DuckDuckGo for general searches
Google for image searches
Google maps for local businesses (including their website)
BingGPT for simple research answers (e.g. What door closers will fit on a Norton 1600 bolt pattern?)
Duck Duck Go is the only search engine I use. Switched away from Google for privacy reasons and haven't missed it a bit.
I use my selfhosted Whoogle instance for search
Thanks for making me aware of Kagi, I've been trialing it and getting decent results is a breath of fresh air in a world of blogspam and LLM garbage.
Google, duck duck go when I don't want to see ads for days based on what I'm searching, Bing and Perplexity when I want to avoid doing a series of searches to learn something.
DuckDuckGo. Google if DDG isn't cutting it.
DDG for everyday usage. Sometimes I try searching the same things on google just to compare results. I've tried searxng instances on and off in the past but its rarely been reliable for me and self hosting isn't really an option for me.
Kagi on iOS and Mac. DDG w/Google on Android because my preferred Android browser, Vivaldi, doesn't offer Kagi. Anyone know how to default Vivaldi to Kagi?
DuckDuckGo, but mostly because of the !bangs. I do 90% of my searches through StartPage (!s), and the rest directly on a few websites (Wikipedia, YouTube, Arch wiki...).

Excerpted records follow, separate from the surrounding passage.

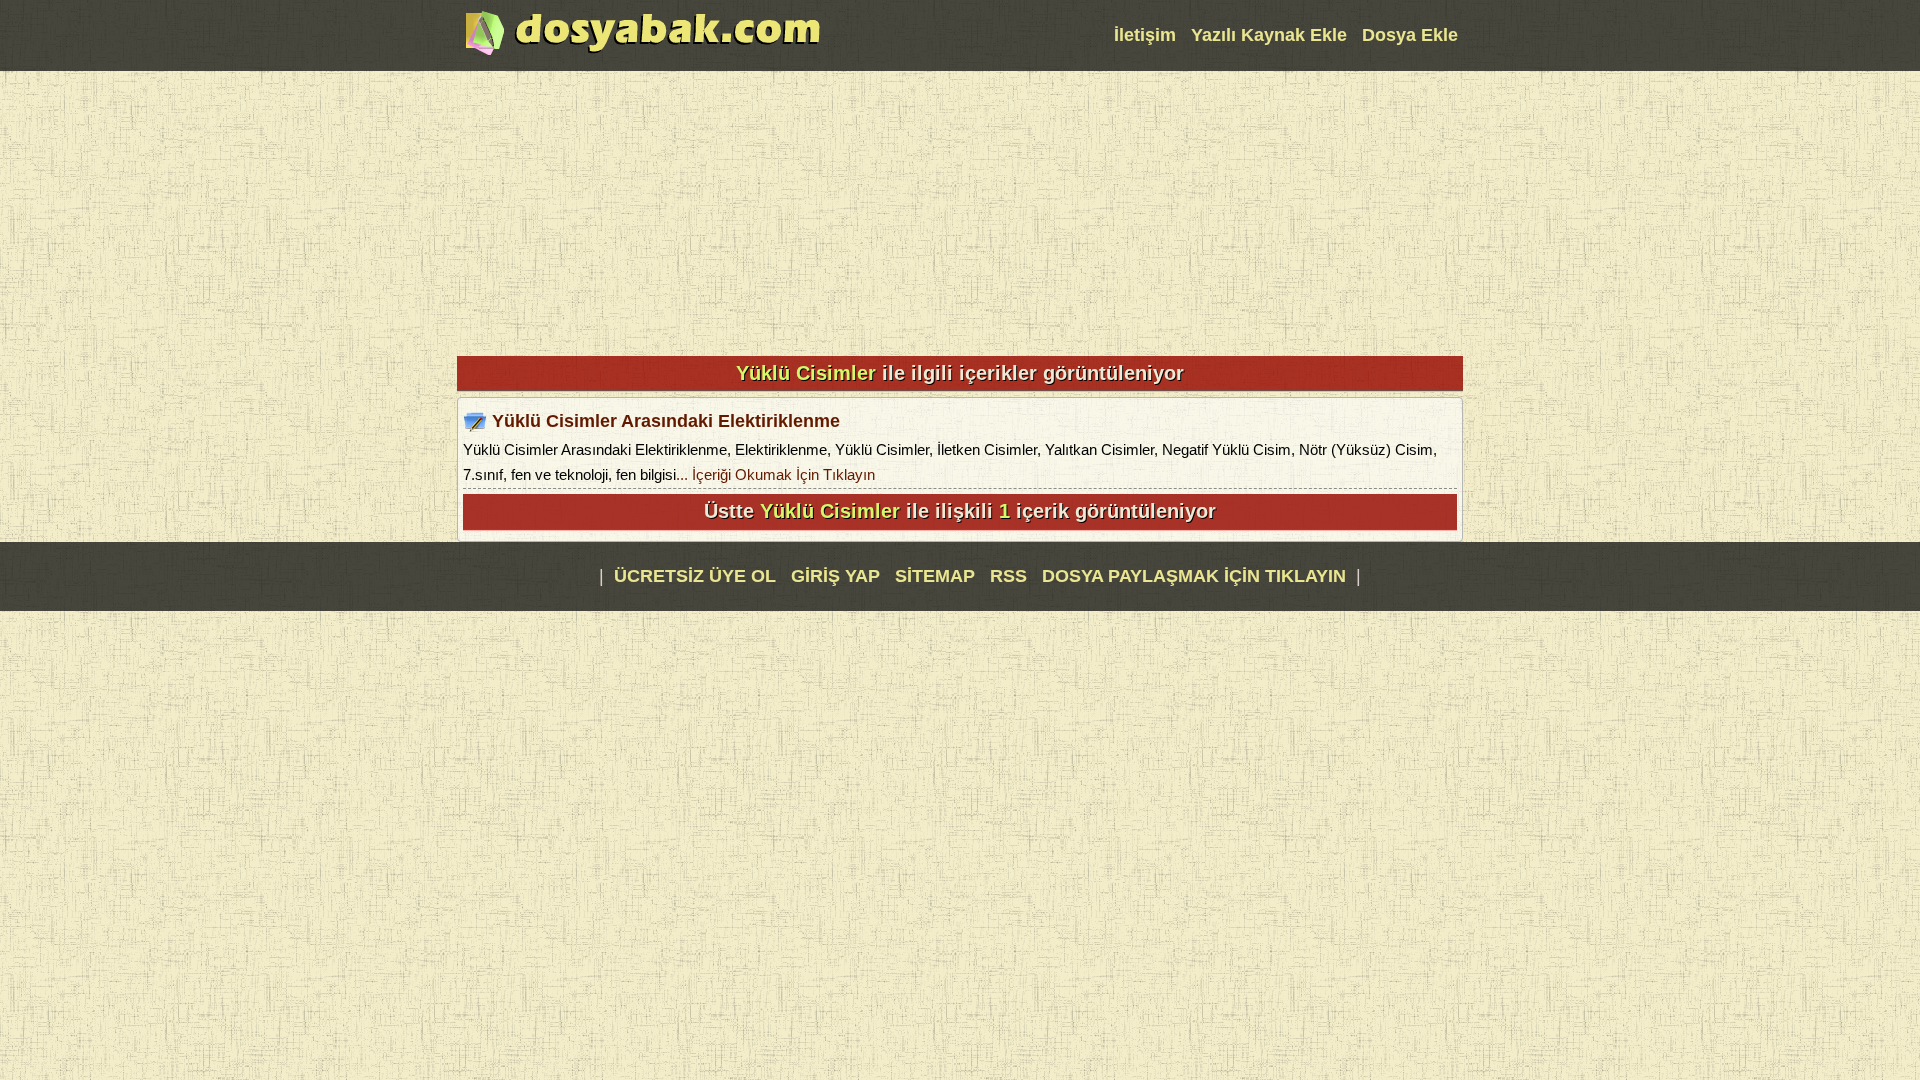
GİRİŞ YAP (835, 576)
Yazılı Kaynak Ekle (1269, 35)
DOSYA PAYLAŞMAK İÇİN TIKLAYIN (1194, 576)
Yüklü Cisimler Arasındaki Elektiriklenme (666, 421)
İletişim (1145, 35)
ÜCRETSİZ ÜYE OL (695, 576)
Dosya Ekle (1410, 35)
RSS (1011, 576)
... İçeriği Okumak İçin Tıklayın (775, 475)
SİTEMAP (937, 576)
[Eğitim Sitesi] (643, 53)
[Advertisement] (960, 211)
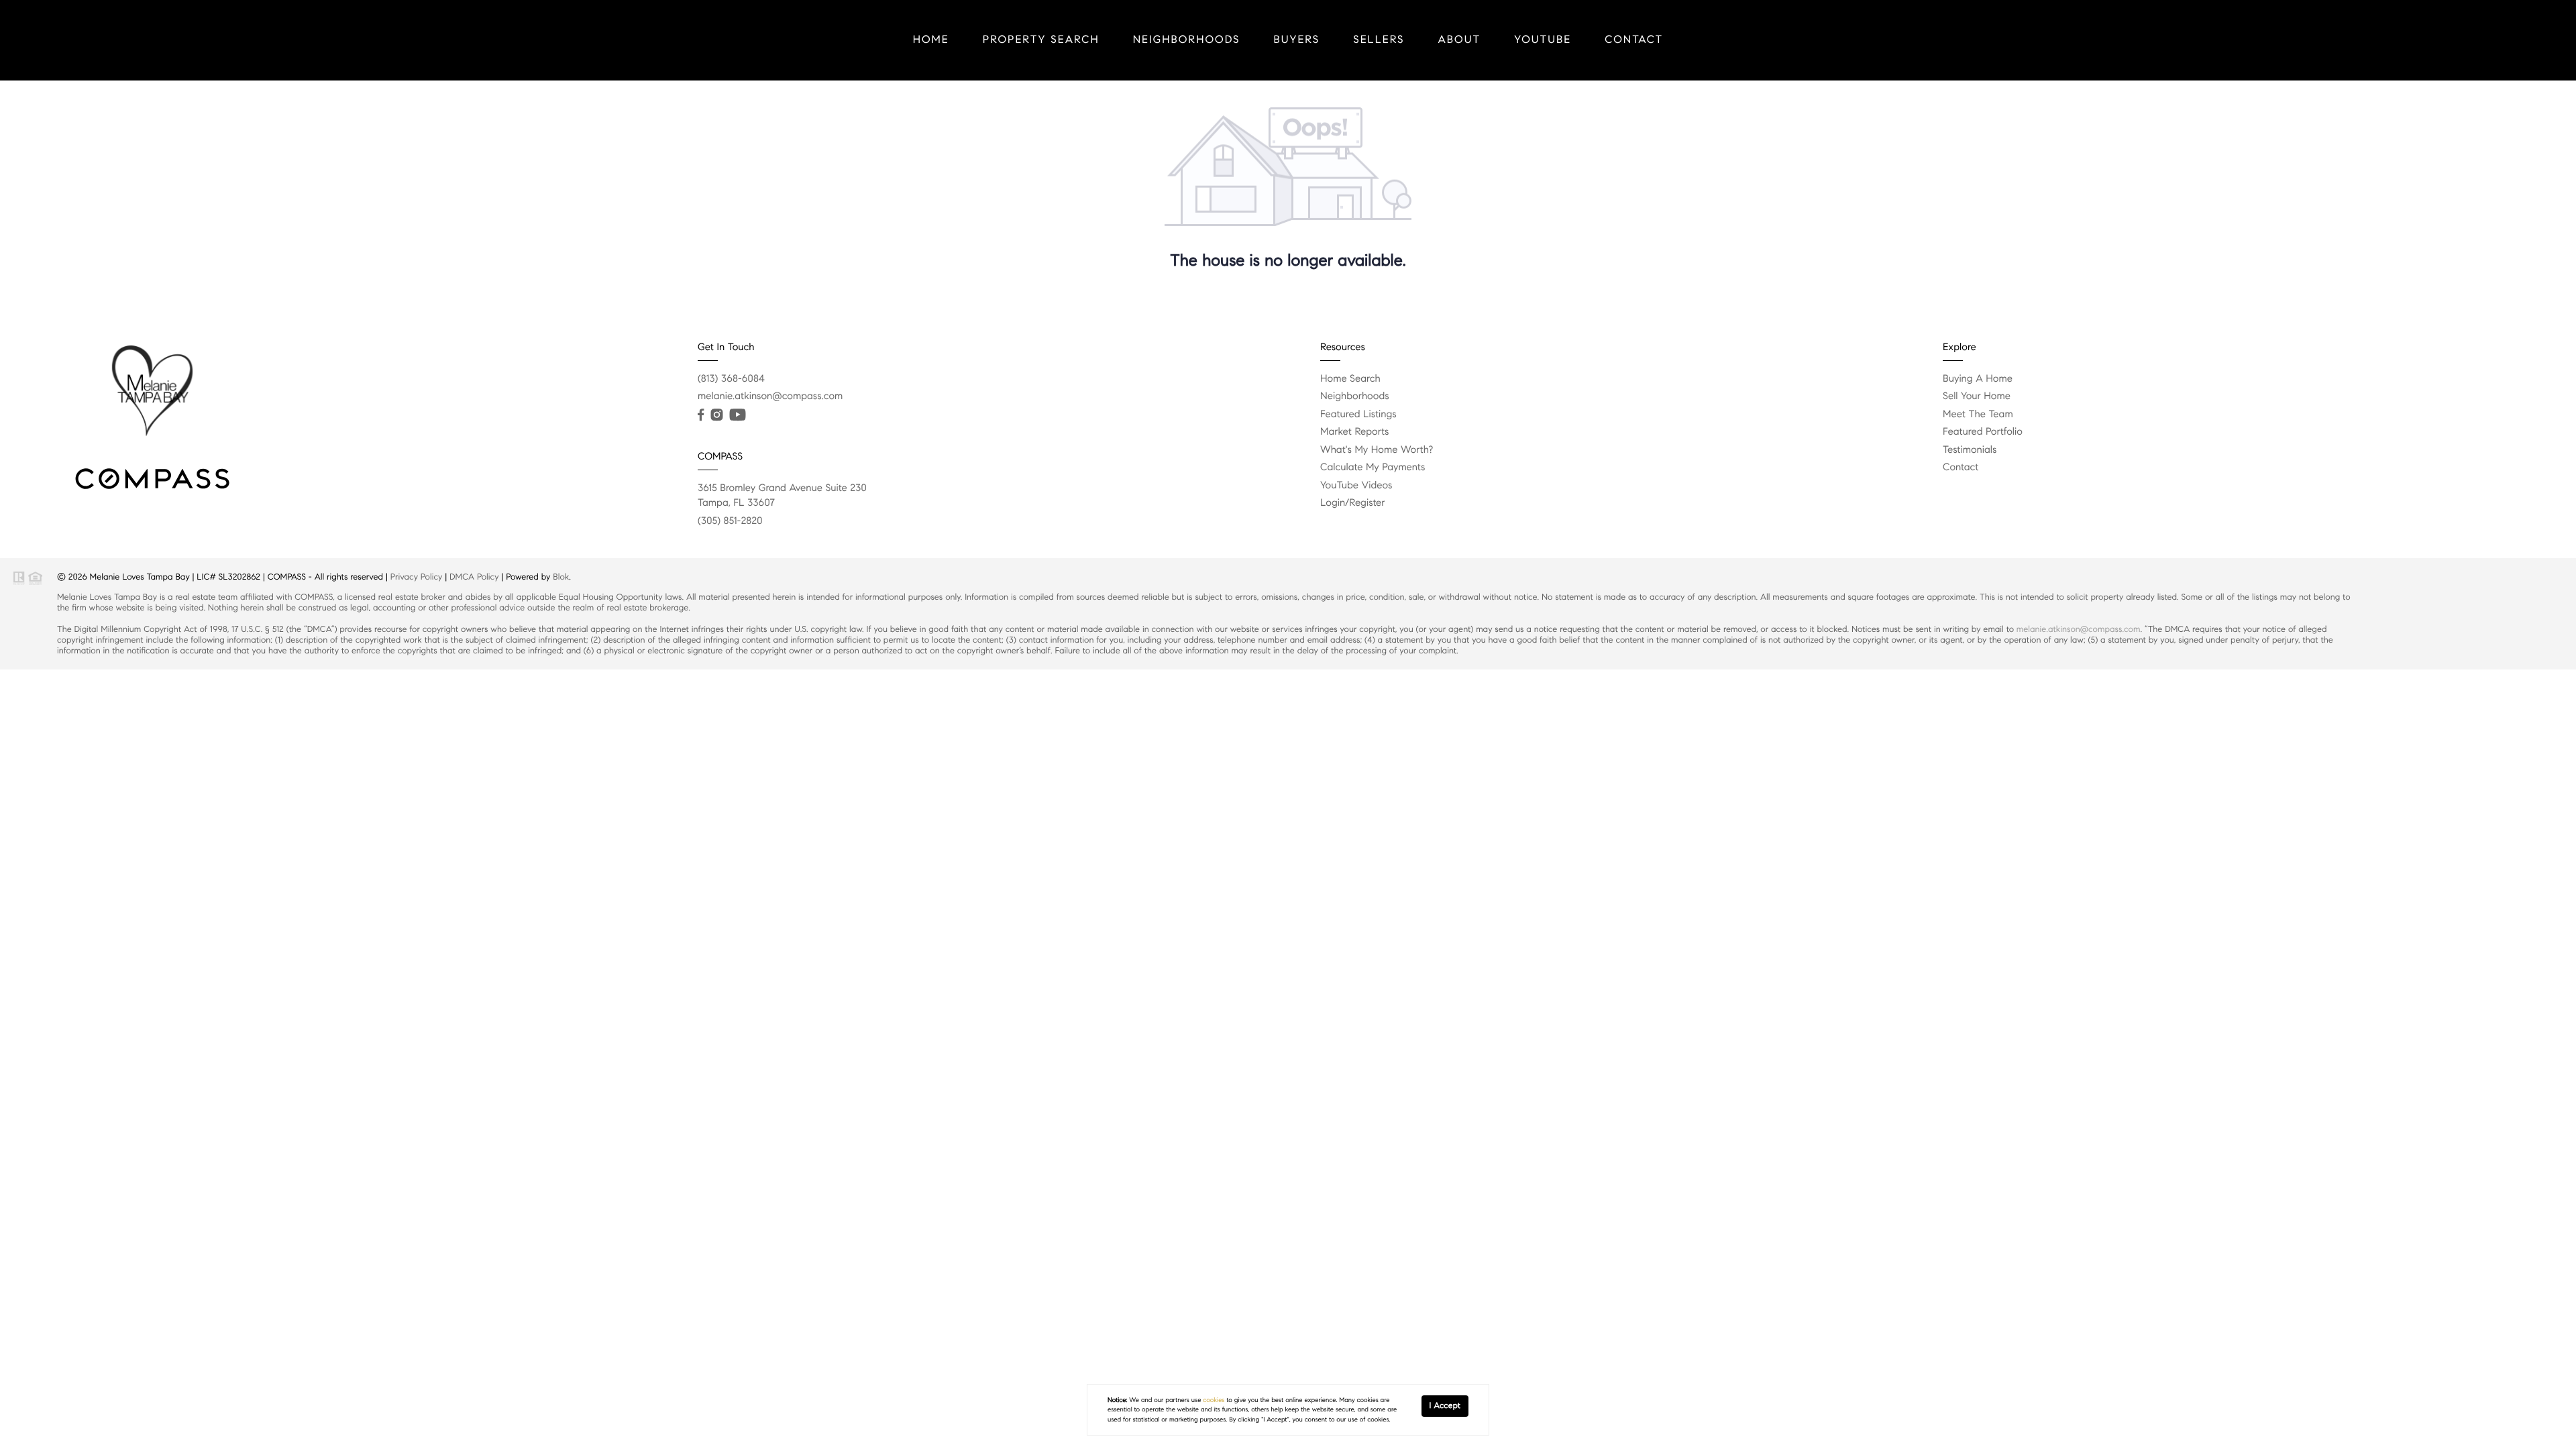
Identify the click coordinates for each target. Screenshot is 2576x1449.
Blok (561, 577)
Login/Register (1352, 503)
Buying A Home (1977, 379)
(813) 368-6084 (731, 379)
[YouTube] (737, 415)
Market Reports (1354, 432)
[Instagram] (716, 415)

I switched to DDG almost entirely because of the !w bang — Google massively downranking/hiding Wikipedia links made it a lot less useful to me.
DuckDuckGo. Its results are much better than Google's in my experience. Whenever I Google something, all I get is a list of online stores I've never heard of, and they have nothing to do with my search input.
For me the main thing that makes me stick to DDG is the bangs - adding for example !wiki
in the beginning of a search term to search directly in Wikipedia. It is a game changer, especially as I often need to search in specific sources for work. For example, !scholar
for direct access to Google Scholar is great.
Whenever I think Google will provide better results it's as easy as !g
- but I am also experiencing that the results are increasingly unhelpful (often geared towards shopping rather than information).
DuckDuckGo, and before that, I used ixquick(which is now StartPage).